ETFs: trade throughout the day on an exchange at market prices
Mutual funds: are generally purchased or redeemed at end-of-day NAV
This means ETF investors can use exchange order types and intraday timing, while mutual fund investors usually receive the next applicable NAV after the order is accepted.
Cost Structure
ETFs often have lower management fees than many actively managed mutual funds, but the total-cost comparison is not always simple.
ETF investors may face:
bid-ask spreads
brokerage commissions, depending on the platform
market-impact costs
Mutual fund investors may face:
higher management fees
series-specific advisor or embedded costs
fewer direct trading frictions at the time of purchase or redemption
The strongest answer compares all relevant costs, not just the MER.
Disclosure and Transparency
Both products are regulated investment funds, but their disclosure model differs.

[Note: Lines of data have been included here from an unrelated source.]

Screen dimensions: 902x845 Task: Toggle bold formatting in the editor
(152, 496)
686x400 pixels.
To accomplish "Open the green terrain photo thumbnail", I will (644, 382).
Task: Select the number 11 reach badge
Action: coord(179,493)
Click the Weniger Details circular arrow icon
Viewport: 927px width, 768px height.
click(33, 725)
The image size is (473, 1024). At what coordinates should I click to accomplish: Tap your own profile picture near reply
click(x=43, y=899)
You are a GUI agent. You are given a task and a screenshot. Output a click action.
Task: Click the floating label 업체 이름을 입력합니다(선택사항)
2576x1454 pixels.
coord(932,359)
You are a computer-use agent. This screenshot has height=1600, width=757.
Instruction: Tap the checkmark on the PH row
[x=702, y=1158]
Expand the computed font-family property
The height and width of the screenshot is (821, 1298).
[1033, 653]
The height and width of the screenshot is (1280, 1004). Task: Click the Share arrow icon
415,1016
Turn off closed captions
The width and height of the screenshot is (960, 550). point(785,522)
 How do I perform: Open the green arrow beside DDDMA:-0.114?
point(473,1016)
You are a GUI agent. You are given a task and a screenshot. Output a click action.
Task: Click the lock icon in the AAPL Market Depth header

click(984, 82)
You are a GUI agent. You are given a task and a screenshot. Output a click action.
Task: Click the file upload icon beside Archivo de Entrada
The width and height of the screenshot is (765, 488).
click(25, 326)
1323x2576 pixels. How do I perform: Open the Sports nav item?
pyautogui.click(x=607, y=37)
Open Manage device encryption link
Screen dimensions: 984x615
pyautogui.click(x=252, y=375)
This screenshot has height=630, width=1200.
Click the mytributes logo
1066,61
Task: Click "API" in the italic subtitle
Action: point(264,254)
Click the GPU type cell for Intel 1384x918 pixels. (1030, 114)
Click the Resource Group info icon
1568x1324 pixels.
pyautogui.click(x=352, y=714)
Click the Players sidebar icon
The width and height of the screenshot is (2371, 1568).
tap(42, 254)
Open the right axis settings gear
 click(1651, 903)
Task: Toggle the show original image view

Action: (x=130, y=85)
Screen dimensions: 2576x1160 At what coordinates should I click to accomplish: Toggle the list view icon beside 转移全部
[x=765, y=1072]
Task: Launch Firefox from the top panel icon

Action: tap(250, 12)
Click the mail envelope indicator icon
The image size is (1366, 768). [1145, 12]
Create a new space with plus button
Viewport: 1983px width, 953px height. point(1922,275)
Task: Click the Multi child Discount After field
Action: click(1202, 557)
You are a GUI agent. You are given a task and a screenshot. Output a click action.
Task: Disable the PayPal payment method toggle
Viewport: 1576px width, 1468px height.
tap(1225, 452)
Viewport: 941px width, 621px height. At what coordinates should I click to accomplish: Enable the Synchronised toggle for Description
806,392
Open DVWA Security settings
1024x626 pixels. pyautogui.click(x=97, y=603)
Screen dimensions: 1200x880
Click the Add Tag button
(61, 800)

mutual funds use Fund Facts and end-of-day NAV pricing
ETFs use ETF Facts plus exchange-trading disclosure characteristics such as spread and premium-discount information
ETFs are also often more transparent in day-to-day portfolio visibility, especially in broad index products, though this should not be treated as an absolute rule.
flowchart LR
A[Mutual fund] --> B[End-of-day NAV pricing]
A --> C[Fund Facts]
D[ETF] --> E[Intraday exchange trading]
D --> F[ETF Facts]
Liquidity Experience
Mutual fund liquidity is based mainly on the fund’s redemption process. ETF liquidity depends partly on exchange trading conditions as well as the creation and redemption mechanism.
That means:
a mutual fund investor does not worry about bid-ask spread in the same way
an ETF investor does care about spread, quoted depth, and execution
both products still depend on the liquidity of their underlying assets
Tax Treatment
Both ETFs and mutual funds can create taxable distributions and realized gains in non-registered accounts. Some ETFs may be tax-efficient because of lower turnover or structural features, but the structure does not make tax disappear automatically.
Students should avoid the weak shortcut that “ETFs are tax-efficient and mutual funds are not.” The stronger view is that taxation depends on the actual product, turnover, distributions, and the account type.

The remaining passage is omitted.